Where the project stands.

Work on this project begin in summer 2021, when Ayah Aboelela (UMass Boston CS ’21) led preliminary work. We found not only PDF versions of the public domain Arabic/French editions of the TS and TF but also text automatically generated by Optical Character Recognition.

The French OCR-generated text was good enough as a base for further work. We applied DeepL and Google Translate to convert the French into English. The results were surprisingly good: we did find ourselves making occasional changes to the English but such correction did not materially add to the overall work of adding base TEI XML tags, marking footnote markers in the text and footnotes on the bottom of the page, adding occasional Arabic words in the notes, and adding Arabic numbers in the translation that pointed to the corresponding pages in the Arabic edition. Readers can examine a sample of such work, chapters 21-22 of the TS on Github.

The Arabic text was more problematic and, in two different OCR-workflows, had a character error rate of c. 5%. The text is still sufficiently accurate to support a range of text mining (such as topic modeling and text reuse detection). It is also good enough as a starting text if the goal is to add extensive annotation to relatively short passages and to create an initial reader. Ayah produced initial versions of curated passages where she took the time to correct errors in the OCR-generated text.

A few thousand words of carefully edited Arabic with aligned translation and annotation would be a useful start and allow readers at an intermediate level to familiarize themselves with the style and content of these sources before moving to passages without curated annotations and translations.

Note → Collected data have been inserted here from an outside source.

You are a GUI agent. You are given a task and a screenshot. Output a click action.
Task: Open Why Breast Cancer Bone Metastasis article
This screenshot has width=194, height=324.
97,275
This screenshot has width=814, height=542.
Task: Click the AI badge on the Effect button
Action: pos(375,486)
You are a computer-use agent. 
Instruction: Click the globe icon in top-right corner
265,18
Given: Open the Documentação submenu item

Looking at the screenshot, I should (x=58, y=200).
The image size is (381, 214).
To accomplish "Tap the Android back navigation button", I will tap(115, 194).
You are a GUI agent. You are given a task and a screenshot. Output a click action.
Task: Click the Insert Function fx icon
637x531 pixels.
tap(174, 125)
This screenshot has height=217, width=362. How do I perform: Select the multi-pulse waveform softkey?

Figure 3: word and phrase alignments between the Persian poetry of Hafez and an English translation, with words left in red that cannot be aligned to the original

Ayah published exploratory work using natural language processing tools for Arabic available from Spacy and CAMel on Github. She tested services for morphological analysis and disambiguation and dependency parsing for the Arabic.

Figure 4: Dependency parsing of Arabic text from the Chronicles, produced by Stanza and visualized with Displacy (NB: this system writes text out left to right rather than right to left).

For named entity recognition (NER) (determining whether names are people, places or groups), we decided to apply tools from Spacy to English generated from the French with machine translation. A relatively modest amount of training improved the accuracy of NER from 60% to 82%.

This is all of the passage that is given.